------ Testo di riferimento ------

Ai toni forse trionfalistici di queste prime considerazioni fa però da contraltare un notevole ritardo formativo nel settore riabilitativo e dell’assistenza. Raramente nei programmi dei corsi di preparazione per gli insegnanti di sostegno, per gli assistenti domiciliari, o per il personale addetto alla riabilitazione, l’argomento degli ausili informatici per disabili è trattato in modo adeguato. Di qui il forte disagio di operatori chiamati a fornire prestazioni per le quali non hanno potuto sviluppare una specifica formazione.

------

**Esercizio A**:
Copi dal testo sugli ausili informatici per disabili il passo che comincia con "Ai toni forse" e prosegue fino a "una specifica formazione.".
**Esercizio B**:
Prosegua il testo sugli ausili informatici per disabili a partire dalla sua ultima frase.
Le righe non hanno alcun legame con il testo sugli ausili informatici per disabili.

------ Materiale fornito ------

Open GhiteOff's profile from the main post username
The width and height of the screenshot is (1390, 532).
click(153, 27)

------
------ Materiale fornito ------

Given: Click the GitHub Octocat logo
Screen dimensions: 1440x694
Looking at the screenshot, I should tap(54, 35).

------

**Risultato A**:
Ai toni forse trionfalistici di queste prime considerazioni fa però da contraltare un notevole ritardo formativo nel settore riabilitativo e dell’assistenza. Raramente nei programmi dei corsi di preparazione per gli insegnanti di sostegno, per gli assistenti domiciliari, o per il personale addetto alla riabilitazione, l’argomento degli ausili informatici per disabili è trattato in modo adeguato. Di qui il forte disagio di operatori chiamati a fornire prestazioni per le quali non hanno potuto sviluppare una specifica formazione.

**Risultato B**:
Del resto anche la semplice gestione di un ausilio informatico per disabili presume, accanto a competenze di tipo riabilitativo, delle conoscenze elementari di informatica e una qualche abilità nelle problematiche hardware con riferimento soprattutto all’installazione delle periferiche. Per questo, non di rado, l’ausilio informatico finisce con il giacere inerte nei magazzini delle scuole o delle biblioteche pubbliche, gelosamente custodito come un’icona sacra da presidi e direttori, simbolo di un’efficienza di superficie, oggetto di culto da spolverare e di cui far bella mostra in occasione di visite ufficiali o nel corso di operazioni pubblicitarie.
Tuttavia queste obesità non sono da addebitare necessariamente a una cattiva amministrazione: i centri più avanzati nella ricerca sugli ausili mostrano senza rossori come diagnosi clinica, analisi del contesto, scelta dell’ausilio, formazione dei formatori e degli utenti, richiedano l’integrazione di competenze molto specifiche raggiungibile solo attraverso un lavoro di team ad elevata professionalità: medici, psicologi, educatori professionali, ingegneri elettronici.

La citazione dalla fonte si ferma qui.